### 文書の抜粋
図8-6 解析に使用した入力データ
図8-7 自己組織化マップ(SOM)解析結果
人形峠環境技術センターから車で30分ほどの場所に位置する鳥取県三朝温泉は、放射性希ガスであるラドンを含んだ放射能泉として知られ、ラドン温泉を用いた温泉療養が経験的に行われてきました。私たちは、そのメカニズム解明と新規適応症の探索等を目的として、岡山大学と共同研究を行い、ラドンによる抗酸化能向上が酸化ストレス関連疾患を抑制していることを明らかにしました。しかし、酸化ストレス因子は放射線に限らず多く存在し、それに対する生体反応は複雑で、ラドンがどの程度酸化ストレス関連疾患を抑制しているかを評価することは困難でした。解析データは、低線量放射線または薬剤により、マウスの動物実験で疾患緩和効果が示された論文から収集しましたが、特にラドン曝露では、様々な生体反応が絡み合って酸化ストレスの状態を変化させているため、直接、抗酸化物質を投与した場合と比べて、酸化ストレスの状態がより複雑でした(図8-6)。そこで、各治療条件に対する抗酸化能の種々の情報をグルーピングして視覚的に把握できれば、この複雑な情報を整理して評価できると考え、これまで用いられてこなかった機械学習も視野に入れて検討しました。その結果、入力情報を学習しながら同じような情報の特徴を有する条件を近くに配置させていく機能を持つ視覚効果に優れた自己組織化マップ(Self–Organizing Maps:SOM)を用いて解析することにしました。

### 元データ

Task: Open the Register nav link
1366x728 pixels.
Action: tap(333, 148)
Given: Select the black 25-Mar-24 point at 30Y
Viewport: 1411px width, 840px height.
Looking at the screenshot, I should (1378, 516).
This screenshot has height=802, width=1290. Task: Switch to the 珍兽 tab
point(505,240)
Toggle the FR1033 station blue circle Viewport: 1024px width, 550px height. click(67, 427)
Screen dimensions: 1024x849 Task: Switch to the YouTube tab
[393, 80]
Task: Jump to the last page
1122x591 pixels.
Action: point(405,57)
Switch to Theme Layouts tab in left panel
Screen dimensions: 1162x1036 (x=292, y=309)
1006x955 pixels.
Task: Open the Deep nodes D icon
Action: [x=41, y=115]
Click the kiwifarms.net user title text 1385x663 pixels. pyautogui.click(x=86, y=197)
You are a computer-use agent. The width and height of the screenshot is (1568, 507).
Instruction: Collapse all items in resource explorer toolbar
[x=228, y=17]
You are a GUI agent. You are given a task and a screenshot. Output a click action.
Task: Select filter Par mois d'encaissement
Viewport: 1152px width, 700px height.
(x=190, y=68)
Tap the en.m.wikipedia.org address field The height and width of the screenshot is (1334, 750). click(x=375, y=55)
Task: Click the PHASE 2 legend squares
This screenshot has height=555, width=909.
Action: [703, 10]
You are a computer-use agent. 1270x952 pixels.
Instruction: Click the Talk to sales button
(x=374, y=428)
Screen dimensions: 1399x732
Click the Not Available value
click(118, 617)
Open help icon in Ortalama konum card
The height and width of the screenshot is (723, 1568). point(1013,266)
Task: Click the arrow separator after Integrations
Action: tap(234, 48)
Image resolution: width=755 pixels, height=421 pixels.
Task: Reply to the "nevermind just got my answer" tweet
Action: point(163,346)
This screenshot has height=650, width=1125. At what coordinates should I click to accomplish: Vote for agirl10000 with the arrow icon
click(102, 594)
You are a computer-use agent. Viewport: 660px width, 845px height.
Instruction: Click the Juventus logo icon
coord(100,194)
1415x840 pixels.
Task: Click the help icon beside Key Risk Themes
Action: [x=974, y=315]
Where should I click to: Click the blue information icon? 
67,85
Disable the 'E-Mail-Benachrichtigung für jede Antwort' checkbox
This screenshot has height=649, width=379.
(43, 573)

### やること
三朝温泉の文章について答えよ。
1. 三朝温泉は人形峠環境技術センターから車でどのくらいの場所にあるか。
2. 共同研究を行った相手はどこか。
3. 解析に用いることにした手法は何か。
エントリは使わず、三朝温泉の文章だけを根拠にすること。

### 解答
1. 車で30分ほどの場所にある。
2. 岡山大学である。
3. 自己組織化マップ(SOM)である。